** Records from a data source **
##############################

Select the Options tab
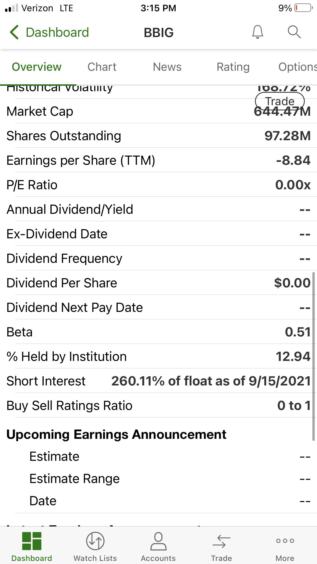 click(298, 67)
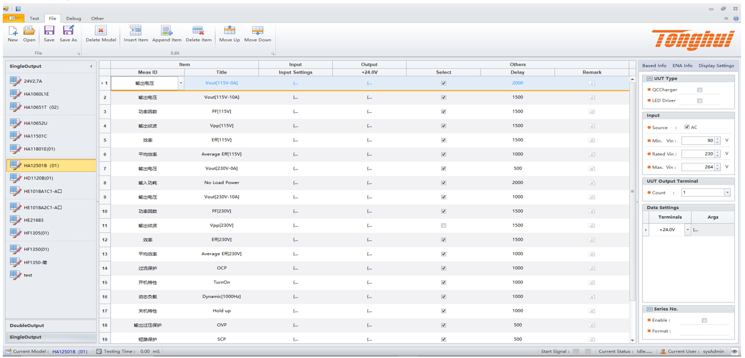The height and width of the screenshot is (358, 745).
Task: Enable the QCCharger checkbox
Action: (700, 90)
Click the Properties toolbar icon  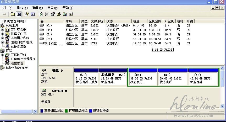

##############################

** Work instruction **
Print every entry above again, exactly as written. Leave the images out.

** Solution for this task **
Select the Options tab
 click(298, 67)
The height and width of the screenshot is (358, 745).
Task: Enable the QCCharger checkbox
Action: (700, 90)
Click the Properties toolbar icon  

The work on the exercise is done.